Atualmente, a maior parte das lesões não está relacionada a pancadas, mas sim a movimentos de rotação e explosão muscular. O ex-meia colorado é da época em que repetir os movimentos auxiliava para que durante a partida oficial, o corpo já estivesse preparado para determinado esforço físico. “Eu sempre digo que para chutar bem você tem que ter vários ângulos, postura, respiração adequada e tudo isso tem que ser ensinado para essa gurizada. Atualmente, nas categorias de base, ninguém chuta trivela, pelo contrário. Os garotos sobem para o profissional sem saber chutar uma bola”, explica.

Jair acredita que o dom existe. Mas, você precisa aprimora-lo. E segundo ele, o trabalho só é aproveitado se for seguido de uma série de repetições de movimentos feitas pelo próprio jogador. “Ouvi dizer que não existem mais batedores. Se você não treinar e fazer movimentos repetitivos, não terá mesmo. Acredito que dom existe e que você nasce com ele, mas é necessário treinar, principalmente agora que o futebol brasileiro precisa de uma bola, porque é essa bola que vai te dar a vitória. Mas os caras não treinam”.

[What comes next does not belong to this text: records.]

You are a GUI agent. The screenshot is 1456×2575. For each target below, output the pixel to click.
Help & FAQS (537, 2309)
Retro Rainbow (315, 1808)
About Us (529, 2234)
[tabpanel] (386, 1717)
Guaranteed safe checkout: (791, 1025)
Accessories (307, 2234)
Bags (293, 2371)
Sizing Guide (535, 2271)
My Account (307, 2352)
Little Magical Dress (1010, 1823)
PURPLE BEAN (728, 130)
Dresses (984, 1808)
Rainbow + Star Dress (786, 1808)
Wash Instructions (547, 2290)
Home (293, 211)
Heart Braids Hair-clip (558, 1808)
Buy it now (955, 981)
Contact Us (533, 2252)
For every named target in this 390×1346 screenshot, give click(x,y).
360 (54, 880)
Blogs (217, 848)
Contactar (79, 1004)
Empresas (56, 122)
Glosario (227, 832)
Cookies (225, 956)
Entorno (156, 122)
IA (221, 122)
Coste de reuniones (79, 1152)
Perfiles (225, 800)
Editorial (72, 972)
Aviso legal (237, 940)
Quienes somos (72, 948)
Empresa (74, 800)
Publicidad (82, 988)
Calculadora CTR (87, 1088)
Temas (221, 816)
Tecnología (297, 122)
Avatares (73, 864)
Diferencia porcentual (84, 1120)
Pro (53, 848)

Sobre o futuro, Príncipe Jajá diz que poderia até assinar um contrato com o Inter apenas para bater falta. “Eu ainda chuto direitinho. Poderia assinar um contrato com o Inter, onde eu ficarei aquecendo e quando der uma falta, eu entro e bato, mas logo em seguida saio de campo. Não tenho mais fôlego para uma partida inteira”, brinca.